Quick radicalization
December 17th, 2024
Yesterday I radicalized myself. It lasted only for a couple of hours, but I can still feel the disgusting and numbing power of becoming completely radicalized even today. And I feel scared of how easy it was. And the fact that it was me — a rational and level-headed, meek and obedient citizen — who became radicalized so quickly and easily…
The end of the year is coming and I started going through my receipts, bills, bank statements, and overall budget expenses. Within minutes I got angry and ready to snap from my rationality. I knew my overall budget condition, but once I started to put everything together and compare it to last year, I came close to apoplexy. I am making more money than last year, I am careful with my spending and live frugally, and yet I spend more money than what I could assume from official inflation numbers on basic bills I need to pay just to live a normal middle-class lifestyle. And those are just bills that for basic necessities that I cannot (well, no one) can live without — like water and electricity and heating. I am also in a position where I don't get, nor do I qualify for any of the monetary stimuli programs that the government provides for almost any social group — except for me.

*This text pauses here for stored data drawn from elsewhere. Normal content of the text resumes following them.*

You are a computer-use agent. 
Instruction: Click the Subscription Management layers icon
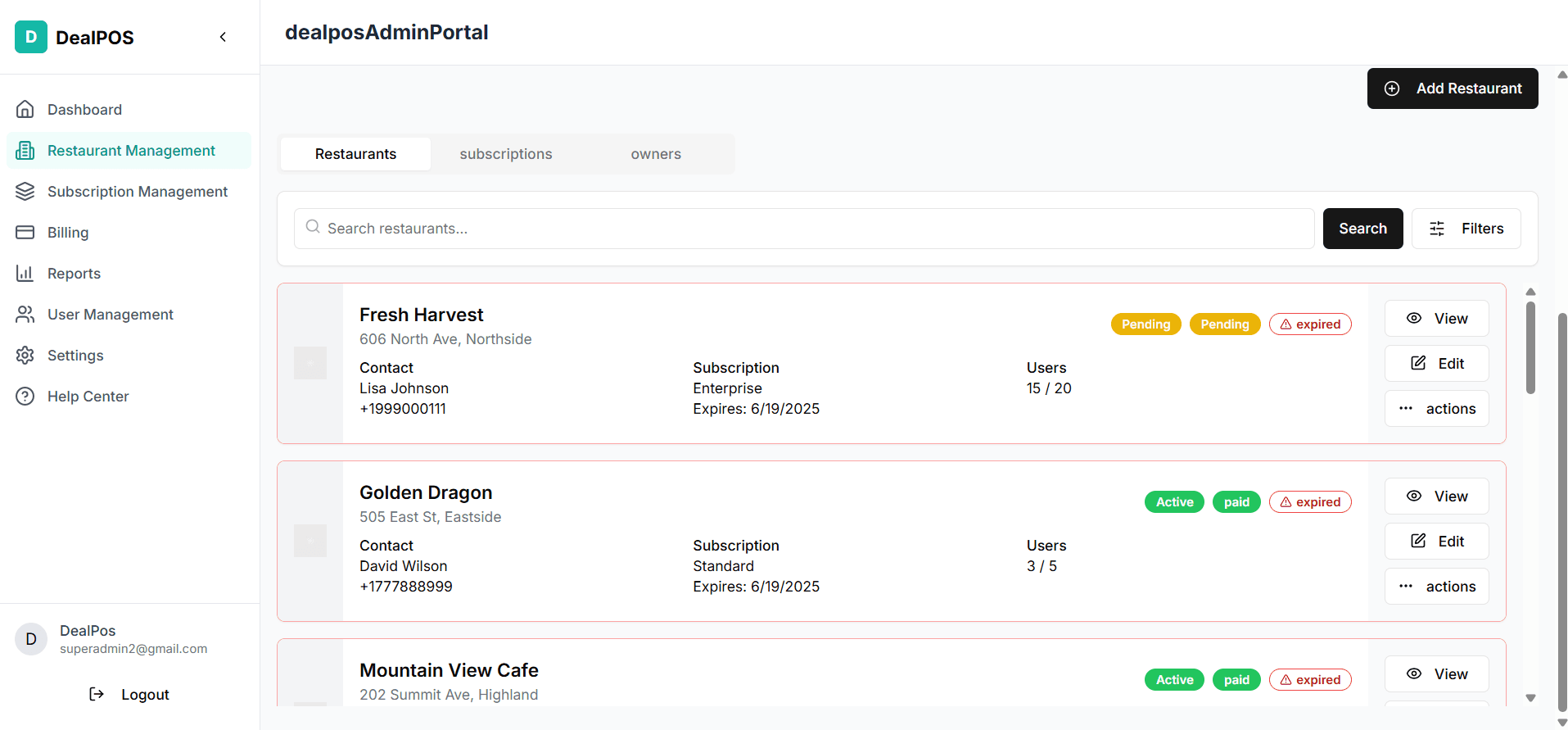pos(25,191)
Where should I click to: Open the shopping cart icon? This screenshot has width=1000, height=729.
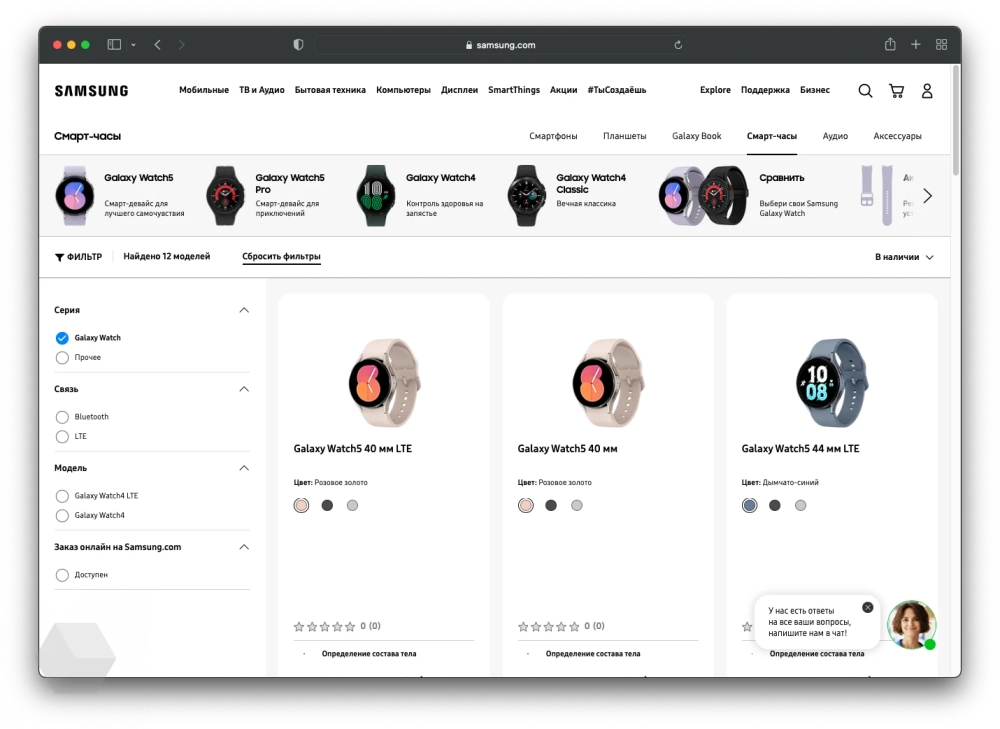(x=896, y=91)
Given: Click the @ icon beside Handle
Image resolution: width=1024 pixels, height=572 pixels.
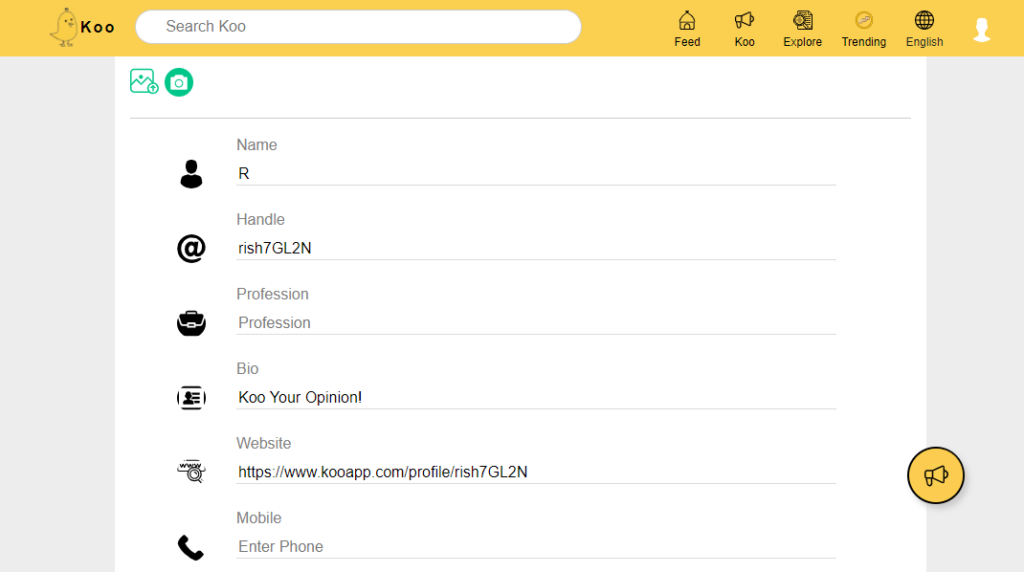Looking at the screenshot, I should pyautogui.click(x=191, y=248).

That was enough to immediately let my mind wander into a dark and brutal thought process, with serious consideration for conspiracy theories and deep-seated anger toward different social groups than the one I am in. I am not poor enough to qualify to get any governmental handouts, and I am not rich enough to have accountants and lawyers to get all possible governmental handouts. I am squarely in the middle and getting fucked from both sides. After a few hours, I was able to let it go. I still am doing fine and will be doing fine in the foreseeable future. I know my place in society and I know that my anger will not change anything, except possibly alienate me from other social groups — and that is the goal of those in power. And I will not let them win — maybe that is a radicalization as well, but the one I can live with.